▶ [YOUR ASSIGNMENT] An exact copy is all that is wanted: the lines from the one with "Click the Terminal.app icon in Top Hit" through the end of the listing below, both included, minus any pictures.

▶ [TASK INPUT]
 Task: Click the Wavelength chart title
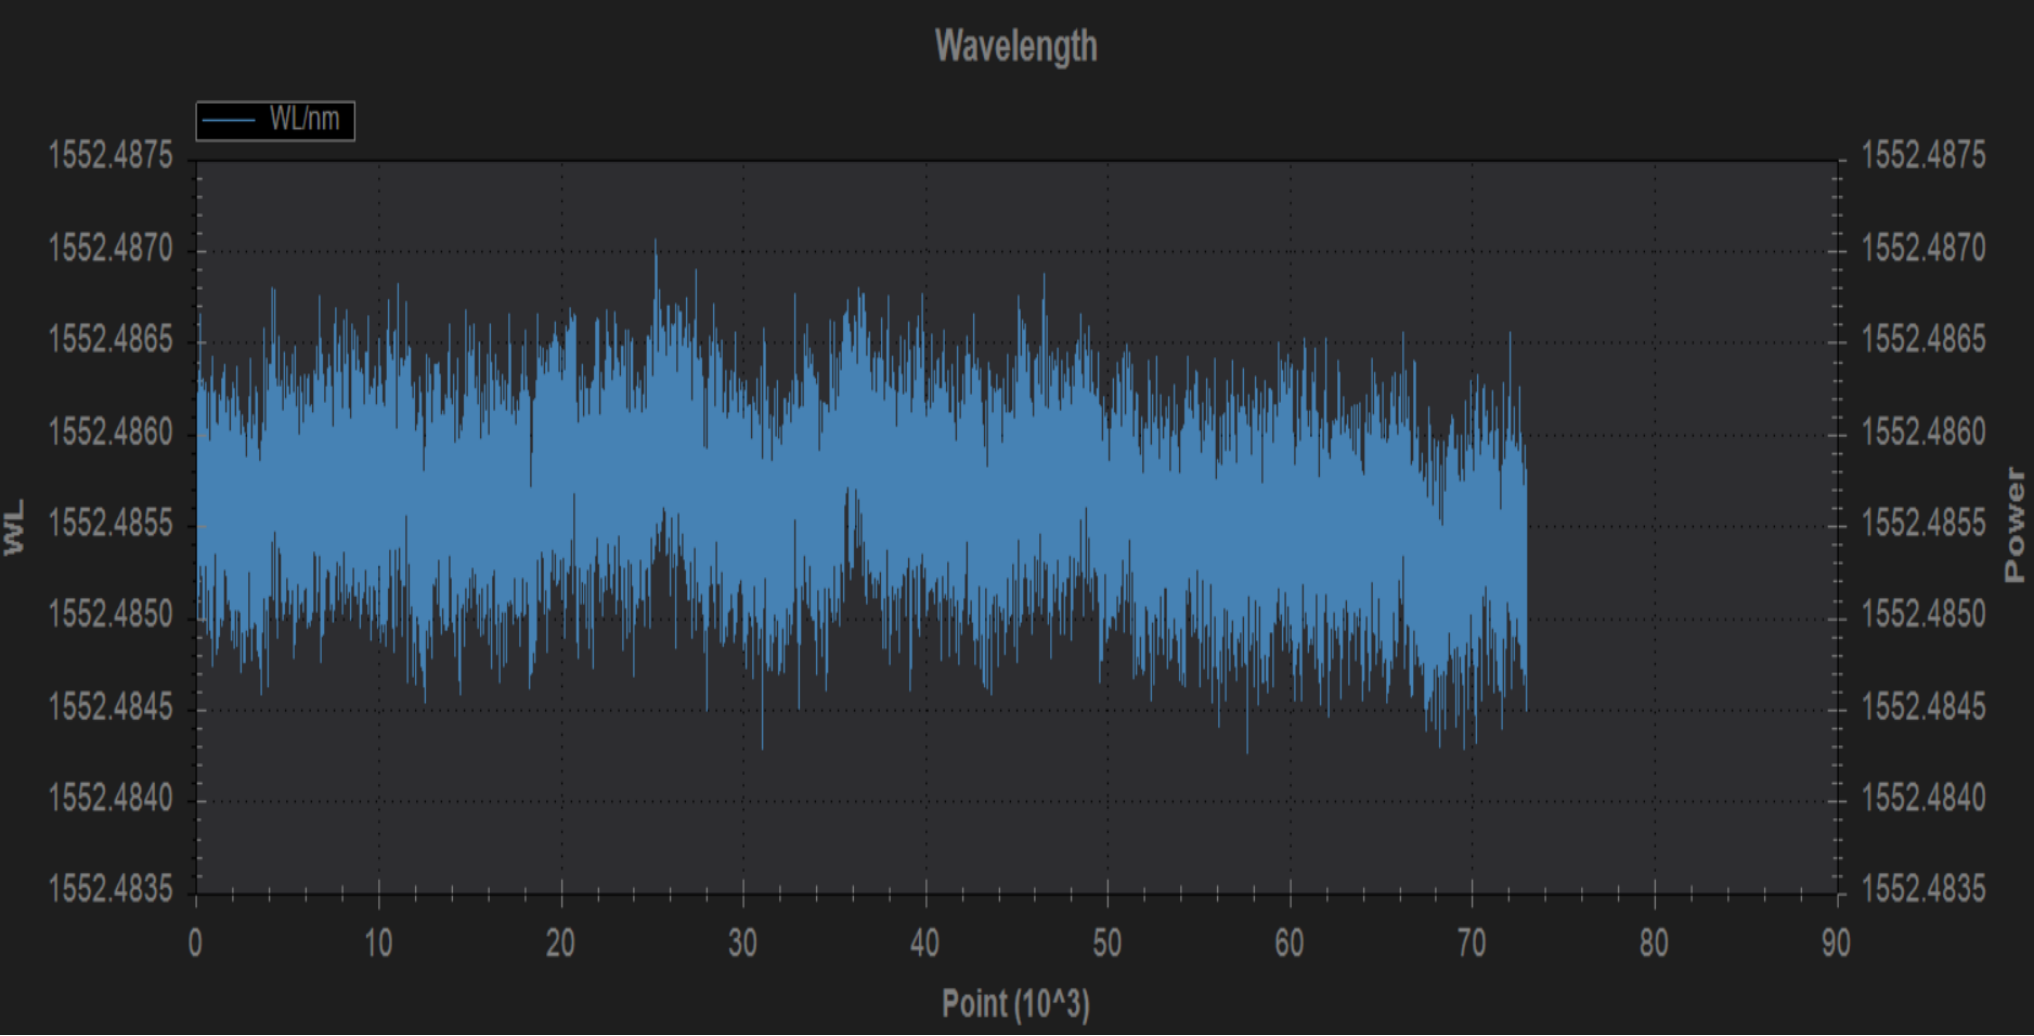click(x=1015, y=46)
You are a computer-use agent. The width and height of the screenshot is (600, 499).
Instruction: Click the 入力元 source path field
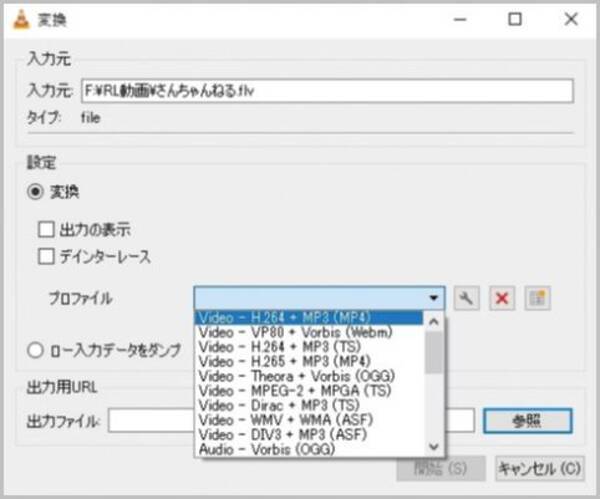pyautogui.click(x=327, y=91)
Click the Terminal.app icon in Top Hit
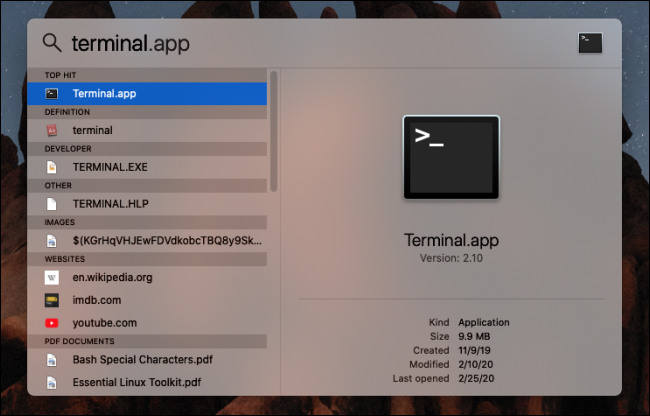 point(52,93)
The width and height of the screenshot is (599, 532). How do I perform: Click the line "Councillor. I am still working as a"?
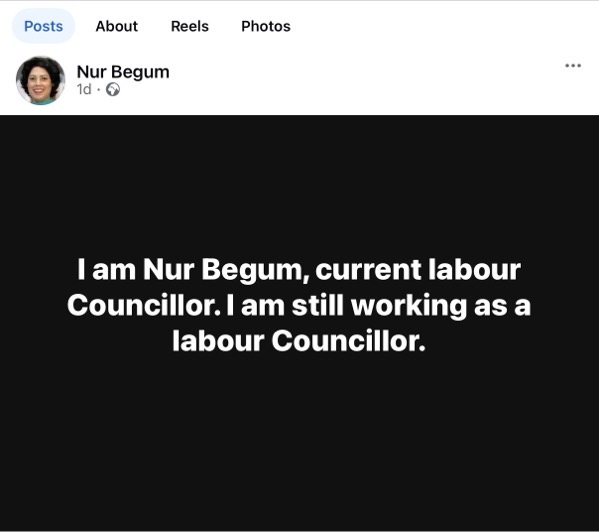(x=299, y=306)
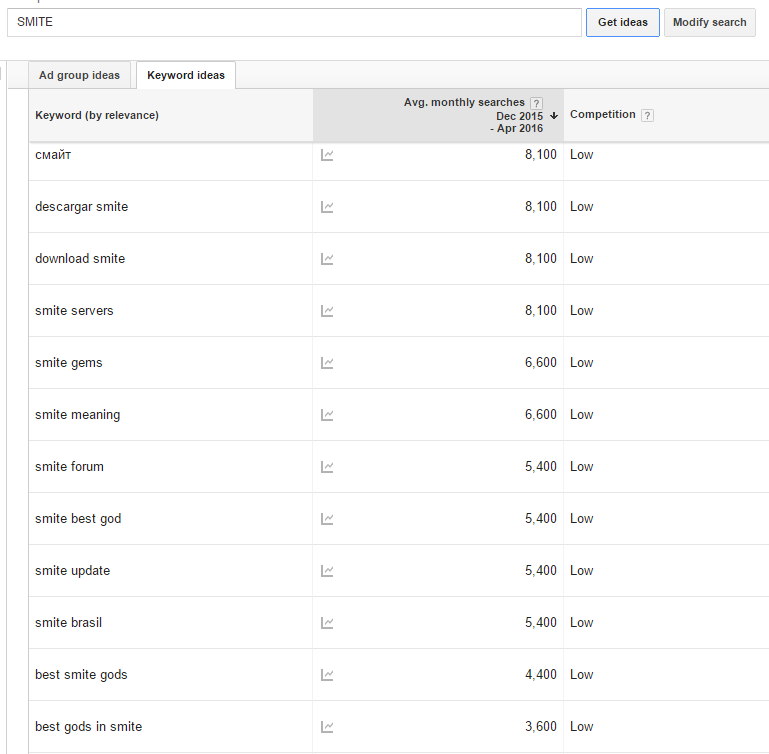Click trend chart icon beside 'download smite'
The width and height of the screenshot is (769, 754).
click(327, 259)
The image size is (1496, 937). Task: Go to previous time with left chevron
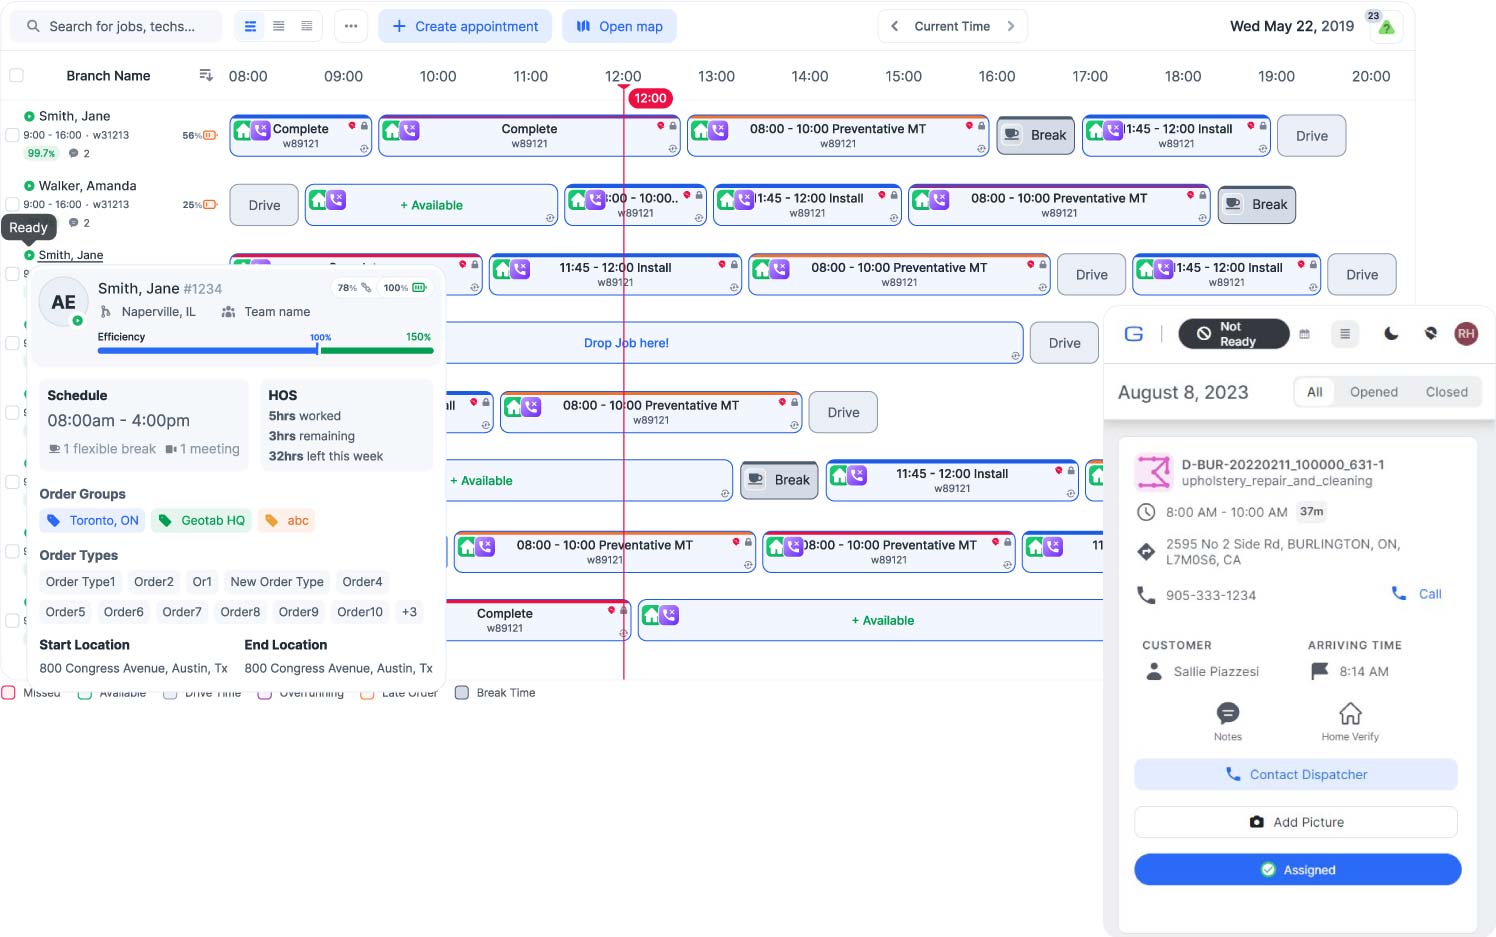click(x=894, y=26)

▶ [TASK OUTPUT]
Click the Terminal.app icon in Top Hit
 point(52,93)
The width and height of the screenshot is (599, 532). How do I perform: Click the line "Councillor. I am still working as a"?
(x=299, y=306)
Click trend chart icon beside 'download smite'
The width and height of the screenshot is (769, 754).
click(327, 259)
The image size is (1496, 937). Task: Go to previous time with left chevron
click(x=894, y=26)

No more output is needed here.